Stored items:
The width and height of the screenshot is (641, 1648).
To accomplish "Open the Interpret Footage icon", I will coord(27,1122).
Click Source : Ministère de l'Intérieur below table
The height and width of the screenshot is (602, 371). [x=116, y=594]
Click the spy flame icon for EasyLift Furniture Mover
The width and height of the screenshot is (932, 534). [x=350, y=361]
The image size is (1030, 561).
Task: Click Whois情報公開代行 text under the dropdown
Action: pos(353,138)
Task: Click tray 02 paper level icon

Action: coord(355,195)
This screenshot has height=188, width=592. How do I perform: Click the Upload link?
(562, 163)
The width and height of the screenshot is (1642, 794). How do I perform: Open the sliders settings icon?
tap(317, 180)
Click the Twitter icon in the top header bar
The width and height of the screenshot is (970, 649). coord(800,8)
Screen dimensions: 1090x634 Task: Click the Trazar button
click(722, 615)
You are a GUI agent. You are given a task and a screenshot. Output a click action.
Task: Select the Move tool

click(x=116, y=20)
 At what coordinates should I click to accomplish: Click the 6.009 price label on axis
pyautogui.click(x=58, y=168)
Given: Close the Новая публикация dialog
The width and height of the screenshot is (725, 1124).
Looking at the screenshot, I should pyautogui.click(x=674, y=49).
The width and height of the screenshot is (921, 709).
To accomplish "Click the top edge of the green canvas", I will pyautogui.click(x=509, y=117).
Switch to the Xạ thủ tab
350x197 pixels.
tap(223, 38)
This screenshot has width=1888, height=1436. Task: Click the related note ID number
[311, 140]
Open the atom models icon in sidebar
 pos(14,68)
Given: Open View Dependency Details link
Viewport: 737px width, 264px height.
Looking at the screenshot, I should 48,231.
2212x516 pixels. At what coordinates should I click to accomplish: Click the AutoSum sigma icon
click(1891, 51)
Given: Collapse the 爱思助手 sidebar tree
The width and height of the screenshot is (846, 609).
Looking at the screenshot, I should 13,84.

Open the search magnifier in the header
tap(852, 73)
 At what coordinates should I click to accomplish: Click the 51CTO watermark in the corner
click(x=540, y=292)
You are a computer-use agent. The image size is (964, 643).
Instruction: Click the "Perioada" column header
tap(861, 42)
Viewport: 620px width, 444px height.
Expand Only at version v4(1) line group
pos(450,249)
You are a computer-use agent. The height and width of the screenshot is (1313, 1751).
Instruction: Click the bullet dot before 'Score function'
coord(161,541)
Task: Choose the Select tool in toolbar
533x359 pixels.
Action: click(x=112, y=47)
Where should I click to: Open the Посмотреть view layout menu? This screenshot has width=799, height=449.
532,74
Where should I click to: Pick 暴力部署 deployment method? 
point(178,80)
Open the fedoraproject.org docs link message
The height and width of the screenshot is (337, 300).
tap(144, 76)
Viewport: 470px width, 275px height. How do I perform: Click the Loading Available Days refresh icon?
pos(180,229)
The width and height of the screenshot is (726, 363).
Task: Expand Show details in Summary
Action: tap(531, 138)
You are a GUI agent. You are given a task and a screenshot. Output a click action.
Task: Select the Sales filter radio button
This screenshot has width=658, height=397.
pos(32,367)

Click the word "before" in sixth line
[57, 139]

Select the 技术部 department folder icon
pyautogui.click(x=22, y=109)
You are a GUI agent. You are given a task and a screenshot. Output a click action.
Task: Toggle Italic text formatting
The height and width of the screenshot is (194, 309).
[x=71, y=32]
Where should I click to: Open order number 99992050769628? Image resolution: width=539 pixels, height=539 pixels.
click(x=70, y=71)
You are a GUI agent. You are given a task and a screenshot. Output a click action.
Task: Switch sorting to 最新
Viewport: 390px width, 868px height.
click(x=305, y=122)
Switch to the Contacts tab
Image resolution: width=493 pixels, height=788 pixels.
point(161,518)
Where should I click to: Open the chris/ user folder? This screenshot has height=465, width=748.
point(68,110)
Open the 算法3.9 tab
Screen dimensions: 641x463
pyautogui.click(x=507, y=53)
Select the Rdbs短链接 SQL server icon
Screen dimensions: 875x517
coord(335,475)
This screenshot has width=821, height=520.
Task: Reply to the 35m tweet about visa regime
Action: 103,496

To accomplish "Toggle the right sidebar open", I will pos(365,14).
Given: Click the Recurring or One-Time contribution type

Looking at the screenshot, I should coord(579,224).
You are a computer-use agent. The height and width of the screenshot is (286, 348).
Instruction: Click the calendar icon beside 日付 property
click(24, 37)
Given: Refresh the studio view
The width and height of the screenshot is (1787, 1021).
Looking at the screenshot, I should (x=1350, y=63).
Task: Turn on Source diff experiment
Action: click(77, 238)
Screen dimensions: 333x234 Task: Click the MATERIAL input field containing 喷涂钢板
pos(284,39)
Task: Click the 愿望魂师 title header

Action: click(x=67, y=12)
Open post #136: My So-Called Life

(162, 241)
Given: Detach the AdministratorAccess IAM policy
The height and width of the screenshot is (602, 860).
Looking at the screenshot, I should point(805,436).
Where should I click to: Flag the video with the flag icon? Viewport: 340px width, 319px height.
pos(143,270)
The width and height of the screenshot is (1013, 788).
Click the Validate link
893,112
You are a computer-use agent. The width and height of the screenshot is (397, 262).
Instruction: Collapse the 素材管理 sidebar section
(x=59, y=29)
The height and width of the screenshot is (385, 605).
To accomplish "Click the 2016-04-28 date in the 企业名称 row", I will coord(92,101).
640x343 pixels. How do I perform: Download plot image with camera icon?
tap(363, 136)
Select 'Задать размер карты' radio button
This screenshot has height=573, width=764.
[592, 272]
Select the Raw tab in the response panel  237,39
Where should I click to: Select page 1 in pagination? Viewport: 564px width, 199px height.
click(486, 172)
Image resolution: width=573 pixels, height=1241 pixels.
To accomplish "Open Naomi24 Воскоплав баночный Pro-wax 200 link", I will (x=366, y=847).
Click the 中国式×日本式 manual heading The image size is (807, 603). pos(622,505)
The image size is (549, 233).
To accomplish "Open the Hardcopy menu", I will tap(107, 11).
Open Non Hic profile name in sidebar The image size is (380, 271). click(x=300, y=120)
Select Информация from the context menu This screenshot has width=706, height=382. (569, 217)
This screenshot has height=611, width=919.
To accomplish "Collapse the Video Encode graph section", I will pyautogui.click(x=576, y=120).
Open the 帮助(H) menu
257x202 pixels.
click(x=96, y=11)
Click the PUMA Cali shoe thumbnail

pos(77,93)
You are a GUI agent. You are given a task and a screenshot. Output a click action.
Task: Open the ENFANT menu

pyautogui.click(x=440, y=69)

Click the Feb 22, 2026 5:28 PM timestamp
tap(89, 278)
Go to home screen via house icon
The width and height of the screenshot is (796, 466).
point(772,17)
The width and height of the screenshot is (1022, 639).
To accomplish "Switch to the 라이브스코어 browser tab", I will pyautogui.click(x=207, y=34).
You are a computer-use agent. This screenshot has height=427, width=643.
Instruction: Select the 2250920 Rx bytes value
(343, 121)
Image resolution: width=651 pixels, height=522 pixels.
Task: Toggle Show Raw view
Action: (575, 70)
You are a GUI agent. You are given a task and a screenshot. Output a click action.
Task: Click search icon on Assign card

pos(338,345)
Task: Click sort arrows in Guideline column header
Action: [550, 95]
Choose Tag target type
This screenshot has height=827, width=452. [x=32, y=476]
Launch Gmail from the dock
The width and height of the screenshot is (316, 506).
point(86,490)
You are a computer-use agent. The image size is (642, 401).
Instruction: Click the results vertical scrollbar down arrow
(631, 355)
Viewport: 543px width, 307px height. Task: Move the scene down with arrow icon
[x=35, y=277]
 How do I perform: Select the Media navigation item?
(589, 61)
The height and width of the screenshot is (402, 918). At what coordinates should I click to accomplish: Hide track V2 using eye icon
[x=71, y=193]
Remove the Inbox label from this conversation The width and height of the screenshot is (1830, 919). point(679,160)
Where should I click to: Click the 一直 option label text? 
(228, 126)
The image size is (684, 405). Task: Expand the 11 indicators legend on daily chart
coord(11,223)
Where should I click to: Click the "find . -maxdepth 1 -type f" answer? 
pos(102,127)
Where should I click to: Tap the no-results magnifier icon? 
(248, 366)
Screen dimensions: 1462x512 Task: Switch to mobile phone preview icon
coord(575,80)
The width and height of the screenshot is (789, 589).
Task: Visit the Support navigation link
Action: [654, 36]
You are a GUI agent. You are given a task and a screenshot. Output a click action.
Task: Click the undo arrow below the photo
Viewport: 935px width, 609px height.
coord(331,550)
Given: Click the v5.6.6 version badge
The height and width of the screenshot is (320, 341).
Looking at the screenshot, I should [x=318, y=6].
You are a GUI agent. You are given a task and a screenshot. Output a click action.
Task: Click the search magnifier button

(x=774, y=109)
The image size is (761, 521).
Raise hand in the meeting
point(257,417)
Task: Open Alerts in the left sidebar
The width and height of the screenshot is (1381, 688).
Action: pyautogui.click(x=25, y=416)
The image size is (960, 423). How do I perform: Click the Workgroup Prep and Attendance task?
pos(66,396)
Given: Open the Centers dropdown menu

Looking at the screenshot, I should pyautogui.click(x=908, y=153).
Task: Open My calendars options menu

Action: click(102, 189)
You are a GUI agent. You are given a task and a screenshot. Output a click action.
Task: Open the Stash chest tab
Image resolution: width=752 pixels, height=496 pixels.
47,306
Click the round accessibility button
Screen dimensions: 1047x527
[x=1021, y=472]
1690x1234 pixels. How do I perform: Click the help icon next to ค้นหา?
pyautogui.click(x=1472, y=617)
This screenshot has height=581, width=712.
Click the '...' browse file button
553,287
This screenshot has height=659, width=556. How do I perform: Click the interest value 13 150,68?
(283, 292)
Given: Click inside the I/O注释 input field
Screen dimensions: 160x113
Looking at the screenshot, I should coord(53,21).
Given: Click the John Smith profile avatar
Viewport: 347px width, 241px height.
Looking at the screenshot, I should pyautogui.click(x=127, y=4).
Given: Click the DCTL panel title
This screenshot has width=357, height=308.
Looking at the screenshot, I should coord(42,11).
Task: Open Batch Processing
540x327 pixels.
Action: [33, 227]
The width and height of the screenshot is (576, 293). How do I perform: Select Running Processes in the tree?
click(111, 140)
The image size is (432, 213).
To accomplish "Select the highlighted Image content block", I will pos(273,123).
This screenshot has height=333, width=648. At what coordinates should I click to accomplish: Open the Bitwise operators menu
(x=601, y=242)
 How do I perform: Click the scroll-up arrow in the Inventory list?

• [WHAT IS BEING ASKED] Nothing but a number is expected here: how many lines above include the string "computer".

• [SOLUTION FOR THIS EXERCISE] 6